### TASK GOAL
Reproduce the first line of the material below and each line after it, exactly, through the line containing "Click the Mirror", and give nothing more.
BEGIN INPUT RECORDS
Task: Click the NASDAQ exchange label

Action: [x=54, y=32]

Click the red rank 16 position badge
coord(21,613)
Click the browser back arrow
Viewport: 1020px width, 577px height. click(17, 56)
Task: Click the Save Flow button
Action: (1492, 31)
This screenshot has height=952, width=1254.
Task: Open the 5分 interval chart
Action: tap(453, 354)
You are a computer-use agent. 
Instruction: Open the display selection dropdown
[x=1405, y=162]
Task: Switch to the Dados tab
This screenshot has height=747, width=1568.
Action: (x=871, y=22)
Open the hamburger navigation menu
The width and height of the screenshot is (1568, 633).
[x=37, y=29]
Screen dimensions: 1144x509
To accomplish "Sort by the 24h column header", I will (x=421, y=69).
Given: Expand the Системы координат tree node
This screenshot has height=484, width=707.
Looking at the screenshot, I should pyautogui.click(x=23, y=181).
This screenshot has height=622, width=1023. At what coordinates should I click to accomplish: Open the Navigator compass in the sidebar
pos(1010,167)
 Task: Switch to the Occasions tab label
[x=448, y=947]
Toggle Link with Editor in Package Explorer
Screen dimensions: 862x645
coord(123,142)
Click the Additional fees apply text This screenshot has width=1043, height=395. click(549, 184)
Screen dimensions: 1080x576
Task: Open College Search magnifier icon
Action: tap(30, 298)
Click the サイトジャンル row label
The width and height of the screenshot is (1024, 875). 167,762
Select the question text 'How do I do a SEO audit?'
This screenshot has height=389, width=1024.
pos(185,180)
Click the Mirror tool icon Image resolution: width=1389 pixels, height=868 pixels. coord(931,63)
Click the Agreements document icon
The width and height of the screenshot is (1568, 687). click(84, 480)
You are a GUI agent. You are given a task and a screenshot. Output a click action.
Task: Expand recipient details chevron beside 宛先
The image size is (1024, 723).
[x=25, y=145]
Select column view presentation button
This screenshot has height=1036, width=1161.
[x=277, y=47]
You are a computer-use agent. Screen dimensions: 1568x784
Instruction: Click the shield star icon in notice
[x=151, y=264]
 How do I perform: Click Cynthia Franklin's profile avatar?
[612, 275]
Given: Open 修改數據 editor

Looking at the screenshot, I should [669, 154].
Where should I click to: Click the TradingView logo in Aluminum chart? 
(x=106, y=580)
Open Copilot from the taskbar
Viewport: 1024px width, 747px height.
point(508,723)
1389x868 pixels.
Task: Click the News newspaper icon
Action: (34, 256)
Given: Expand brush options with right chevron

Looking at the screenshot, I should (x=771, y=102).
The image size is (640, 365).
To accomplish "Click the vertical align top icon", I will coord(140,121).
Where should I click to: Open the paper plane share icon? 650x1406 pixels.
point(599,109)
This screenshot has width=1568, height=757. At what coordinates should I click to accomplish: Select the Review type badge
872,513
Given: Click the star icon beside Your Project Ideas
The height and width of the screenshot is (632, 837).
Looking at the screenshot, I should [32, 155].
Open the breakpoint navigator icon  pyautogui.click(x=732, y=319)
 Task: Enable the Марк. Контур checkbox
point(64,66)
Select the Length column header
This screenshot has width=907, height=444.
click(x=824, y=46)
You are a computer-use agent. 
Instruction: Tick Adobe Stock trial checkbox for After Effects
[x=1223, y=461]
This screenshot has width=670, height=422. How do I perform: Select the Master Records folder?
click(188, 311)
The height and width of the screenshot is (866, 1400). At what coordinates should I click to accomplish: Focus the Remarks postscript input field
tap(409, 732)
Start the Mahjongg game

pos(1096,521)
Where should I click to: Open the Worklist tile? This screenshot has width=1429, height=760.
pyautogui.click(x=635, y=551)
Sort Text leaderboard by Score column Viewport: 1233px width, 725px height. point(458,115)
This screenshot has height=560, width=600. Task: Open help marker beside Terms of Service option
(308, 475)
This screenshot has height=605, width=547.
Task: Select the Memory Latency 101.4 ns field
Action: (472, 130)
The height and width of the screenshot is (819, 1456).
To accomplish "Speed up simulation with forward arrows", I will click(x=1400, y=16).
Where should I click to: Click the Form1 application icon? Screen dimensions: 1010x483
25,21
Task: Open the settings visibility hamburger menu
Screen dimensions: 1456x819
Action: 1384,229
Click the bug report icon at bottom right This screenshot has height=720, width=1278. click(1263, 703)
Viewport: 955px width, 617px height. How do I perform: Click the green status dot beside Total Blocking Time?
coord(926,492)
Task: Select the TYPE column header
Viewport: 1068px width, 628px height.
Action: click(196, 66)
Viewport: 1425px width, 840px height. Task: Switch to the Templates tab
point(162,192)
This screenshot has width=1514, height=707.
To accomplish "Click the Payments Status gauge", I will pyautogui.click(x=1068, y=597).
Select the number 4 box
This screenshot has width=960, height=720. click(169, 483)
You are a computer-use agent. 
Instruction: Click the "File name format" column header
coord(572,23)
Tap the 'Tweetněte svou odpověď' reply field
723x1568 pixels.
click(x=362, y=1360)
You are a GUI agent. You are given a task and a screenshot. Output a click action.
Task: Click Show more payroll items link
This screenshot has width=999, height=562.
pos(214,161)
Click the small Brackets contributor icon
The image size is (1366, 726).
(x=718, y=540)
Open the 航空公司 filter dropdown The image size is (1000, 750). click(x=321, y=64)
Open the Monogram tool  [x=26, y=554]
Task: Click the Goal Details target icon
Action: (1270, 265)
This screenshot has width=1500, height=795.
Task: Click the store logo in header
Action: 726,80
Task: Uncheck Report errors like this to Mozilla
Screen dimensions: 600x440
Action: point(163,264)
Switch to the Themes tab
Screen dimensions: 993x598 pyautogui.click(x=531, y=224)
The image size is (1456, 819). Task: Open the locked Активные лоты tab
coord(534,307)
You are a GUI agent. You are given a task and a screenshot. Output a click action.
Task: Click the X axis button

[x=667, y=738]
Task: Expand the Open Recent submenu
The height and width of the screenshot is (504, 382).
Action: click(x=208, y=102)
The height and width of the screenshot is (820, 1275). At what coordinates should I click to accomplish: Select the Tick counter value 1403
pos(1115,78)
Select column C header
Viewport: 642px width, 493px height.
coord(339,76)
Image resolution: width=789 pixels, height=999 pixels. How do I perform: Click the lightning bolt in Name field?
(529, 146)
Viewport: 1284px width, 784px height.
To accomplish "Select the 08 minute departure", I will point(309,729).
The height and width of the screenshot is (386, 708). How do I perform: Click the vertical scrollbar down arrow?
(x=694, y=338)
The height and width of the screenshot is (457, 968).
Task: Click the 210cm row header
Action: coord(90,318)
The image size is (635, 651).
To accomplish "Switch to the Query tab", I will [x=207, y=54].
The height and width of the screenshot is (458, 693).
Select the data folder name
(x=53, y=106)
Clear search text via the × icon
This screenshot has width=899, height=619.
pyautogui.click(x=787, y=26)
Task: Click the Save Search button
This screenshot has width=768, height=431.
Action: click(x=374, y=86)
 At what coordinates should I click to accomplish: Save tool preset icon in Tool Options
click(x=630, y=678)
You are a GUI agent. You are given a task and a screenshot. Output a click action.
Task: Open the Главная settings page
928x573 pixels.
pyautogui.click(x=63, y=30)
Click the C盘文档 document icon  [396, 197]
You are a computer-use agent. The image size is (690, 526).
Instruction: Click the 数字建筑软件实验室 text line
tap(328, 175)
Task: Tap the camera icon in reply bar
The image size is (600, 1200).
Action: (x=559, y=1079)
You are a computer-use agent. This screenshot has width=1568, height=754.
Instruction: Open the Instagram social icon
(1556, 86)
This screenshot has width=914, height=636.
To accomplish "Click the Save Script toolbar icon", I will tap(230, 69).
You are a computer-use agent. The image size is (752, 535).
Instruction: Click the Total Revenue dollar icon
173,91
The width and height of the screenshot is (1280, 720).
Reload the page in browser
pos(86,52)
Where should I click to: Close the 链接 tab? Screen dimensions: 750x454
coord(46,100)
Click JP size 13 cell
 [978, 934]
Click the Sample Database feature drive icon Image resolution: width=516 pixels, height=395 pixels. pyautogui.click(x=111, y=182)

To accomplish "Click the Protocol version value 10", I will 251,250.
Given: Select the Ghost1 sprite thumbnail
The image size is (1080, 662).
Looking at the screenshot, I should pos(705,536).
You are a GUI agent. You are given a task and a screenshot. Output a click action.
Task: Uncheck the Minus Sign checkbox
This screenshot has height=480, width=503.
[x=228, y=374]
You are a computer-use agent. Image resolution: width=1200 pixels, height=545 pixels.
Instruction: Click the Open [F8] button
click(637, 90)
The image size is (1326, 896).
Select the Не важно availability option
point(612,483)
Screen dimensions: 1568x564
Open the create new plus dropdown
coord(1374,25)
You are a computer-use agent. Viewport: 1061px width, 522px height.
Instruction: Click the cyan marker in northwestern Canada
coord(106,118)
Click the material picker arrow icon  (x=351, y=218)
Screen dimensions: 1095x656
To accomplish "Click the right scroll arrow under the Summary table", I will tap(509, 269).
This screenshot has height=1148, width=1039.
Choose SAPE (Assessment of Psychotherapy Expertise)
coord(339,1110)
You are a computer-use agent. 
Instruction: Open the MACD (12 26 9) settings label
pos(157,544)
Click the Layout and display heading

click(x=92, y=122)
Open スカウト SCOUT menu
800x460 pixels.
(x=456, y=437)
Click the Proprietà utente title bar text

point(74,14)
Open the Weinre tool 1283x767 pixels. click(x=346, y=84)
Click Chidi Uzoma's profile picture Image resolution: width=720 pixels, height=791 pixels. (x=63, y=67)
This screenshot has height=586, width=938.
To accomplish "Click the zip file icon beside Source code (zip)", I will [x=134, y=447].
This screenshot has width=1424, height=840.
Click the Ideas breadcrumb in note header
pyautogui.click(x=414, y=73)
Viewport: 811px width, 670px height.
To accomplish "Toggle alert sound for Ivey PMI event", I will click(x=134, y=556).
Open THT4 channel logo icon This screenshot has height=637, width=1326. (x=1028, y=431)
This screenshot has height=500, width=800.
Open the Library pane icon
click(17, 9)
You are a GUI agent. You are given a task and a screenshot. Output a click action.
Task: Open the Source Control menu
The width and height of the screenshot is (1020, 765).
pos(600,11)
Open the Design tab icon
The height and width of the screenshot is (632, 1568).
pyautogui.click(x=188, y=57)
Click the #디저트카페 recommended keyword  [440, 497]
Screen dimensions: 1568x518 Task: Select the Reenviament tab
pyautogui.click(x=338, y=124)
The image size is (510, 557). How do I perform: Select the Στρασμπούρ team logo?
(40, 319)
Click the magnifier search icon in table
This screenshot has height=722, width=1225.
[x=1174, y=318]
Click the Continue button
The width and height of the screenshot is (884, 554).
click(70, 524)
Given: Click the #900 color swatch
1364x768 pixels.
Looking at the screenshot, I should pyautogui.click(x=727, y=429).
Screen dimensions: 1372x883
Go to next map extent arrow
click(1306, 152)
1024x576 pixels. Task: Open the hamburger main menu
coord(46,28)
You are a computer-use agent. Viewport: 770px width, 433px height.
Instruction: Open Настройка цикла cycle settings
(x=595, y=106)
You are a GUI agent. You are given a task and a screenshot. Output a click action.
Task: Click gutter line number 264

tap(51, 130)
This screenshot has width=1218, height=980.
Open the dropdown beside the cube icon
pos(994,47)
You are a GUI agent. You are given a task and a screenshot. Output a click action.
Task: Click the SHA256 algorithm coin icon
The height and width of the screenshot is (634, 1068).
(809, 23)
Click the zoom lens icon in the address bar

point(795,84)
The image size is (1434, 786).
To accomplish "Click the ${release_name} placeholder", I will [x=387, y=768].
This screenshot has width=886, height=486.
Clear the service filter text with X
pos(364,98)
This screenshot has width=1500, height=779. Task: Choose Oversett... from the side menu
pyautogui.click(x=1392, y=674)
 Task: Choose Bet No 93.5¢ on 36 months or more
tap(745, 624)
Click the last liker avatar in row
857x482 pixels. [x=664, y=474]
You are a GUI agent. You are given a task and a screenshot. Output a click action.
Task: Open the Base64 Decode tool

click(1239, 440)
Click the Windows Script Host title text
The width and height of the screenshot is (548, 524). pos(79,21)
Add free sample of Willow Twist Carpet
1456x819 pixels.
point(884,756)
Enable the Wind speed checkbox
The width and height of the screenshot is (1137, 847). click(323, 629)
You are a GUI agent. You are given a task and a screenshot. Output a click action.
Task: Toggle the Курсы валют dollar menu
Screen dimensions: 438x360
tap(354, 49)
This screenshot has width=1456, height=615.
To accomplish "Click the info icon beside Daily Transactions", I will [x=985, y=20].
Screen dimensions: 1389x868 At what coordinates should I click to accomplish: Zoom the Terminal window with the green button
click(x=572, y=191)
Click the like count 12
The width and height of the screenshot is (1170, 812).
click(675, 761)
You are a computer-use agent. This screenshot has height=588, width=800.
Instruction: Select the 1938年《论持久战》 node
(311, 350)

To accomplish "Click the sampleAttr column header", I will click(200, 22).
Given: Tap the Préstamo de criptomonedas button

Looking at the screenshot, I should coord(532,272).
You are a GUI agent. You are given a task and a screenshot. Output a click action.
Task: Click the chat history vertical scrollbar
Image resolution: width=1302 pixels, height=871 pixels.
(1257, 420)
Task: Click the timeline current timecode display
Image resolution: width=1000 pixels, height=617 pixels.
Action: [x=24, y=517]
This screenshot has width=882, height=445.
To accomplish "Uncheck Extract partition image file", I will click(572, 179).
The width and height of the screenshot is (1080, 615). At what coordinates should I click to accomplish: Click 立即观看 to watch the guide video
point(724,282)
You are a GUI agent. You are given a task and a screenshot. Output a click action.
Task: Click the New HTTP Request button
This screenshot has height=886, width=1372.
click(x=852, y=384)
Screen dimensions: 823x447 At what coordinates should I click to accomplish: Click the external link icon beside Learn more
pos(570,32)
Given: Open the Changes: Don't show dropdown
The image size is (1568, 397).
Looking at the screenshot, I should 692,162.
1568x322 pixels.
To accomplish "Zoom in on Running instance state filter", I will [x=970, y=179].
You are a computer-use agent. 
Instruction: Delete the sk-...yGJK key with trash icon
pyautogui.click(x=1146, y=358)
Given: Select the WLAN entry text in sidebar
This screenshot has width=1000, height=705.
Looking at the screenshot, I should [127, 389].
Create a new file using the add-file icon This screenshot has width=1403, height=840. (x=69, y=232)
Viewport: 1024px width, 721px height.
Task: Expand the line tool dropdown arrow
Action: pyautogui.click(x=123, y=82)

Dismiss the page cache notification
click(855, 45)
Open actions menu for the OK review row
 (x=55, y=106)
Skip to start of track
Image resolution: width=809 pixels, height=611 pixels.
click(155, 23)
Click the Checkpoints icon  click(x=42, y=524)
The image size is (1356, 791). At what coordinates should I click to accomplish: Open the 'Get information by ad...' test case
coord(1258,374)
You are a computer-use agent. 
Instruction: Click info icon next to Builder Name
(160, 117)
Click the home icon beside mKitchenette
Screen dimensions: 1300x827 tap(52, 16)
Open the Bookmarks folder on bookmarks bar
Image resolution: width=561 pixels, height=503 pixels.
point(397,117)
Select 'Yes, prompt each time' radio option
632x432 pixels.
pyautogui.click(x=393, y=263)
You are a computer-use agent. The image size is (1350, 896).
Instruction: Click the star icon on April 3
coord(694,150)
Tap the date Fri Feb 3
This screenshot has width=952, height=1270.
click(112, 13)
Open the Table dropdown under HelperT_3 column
END INPUT RECORDS
### TASK RESPONSE
Task: Click the NASDAQ exchange label

Action: [x=54, y=32]

Click the red rank 16 position badge
coord(21,613)
Click the browser back arrow
Viewport: 1020px width, 577px height. click(17, 56)
Task: Click the Save Flow button
Action: (1492, 31)
This screenshot has height=952, width=1254.
Task: Open the 5分 interval chart
Action: tap(453, 354)
You are a computer-use agent. 
Instruction: Open the display selection dropdown
[x=1405, y=162]
Task: Switch to the Dados tab
This screenshot has height=747, width=1568.
Action: (x=871, y=22)
Open the hamburger navigation menu
The width and height of the screenshot is (1568, 633).
[x=37, y=29]
Screen dimensions: 1144x509
To accomplish "Sort by the 24h column header", I will (x=421, y=69).
Given: Expand the Системы координат tree node
This screenshot has height=484, width=707.
Looking at the screenshot, I should pyautogui.click(x=23, y=181).
This screenshot has height=622, width=1023. At what coordinates should I click to accomplish: Open the Navigator compass in the sidebar
pos(1010,167)
 Task: Switch to the Occasions tab label
[x=448, y=947]
Toggle Link with Editor in Package Explorer
Screen dimensions: 862x645
coord(123,142)
Click the Additional fees apply text This screenshot has width=1043, height=395. click(549, 184)
Screen dimensions: 1080x576
Task: Open College Search magnifier icon
Action: tap(30, 298)
Click the サイトジャンル row label
The width and height of the screenshot is (1024, 875). 167,762
Select the question text 'How do I do a SEO audit?'
This screenshot has height=389, width=1024.
pos(185,180)
Click the Mirror tool icon Image resolution: width=1389 pixels, height=868 pixels. coord(931,63)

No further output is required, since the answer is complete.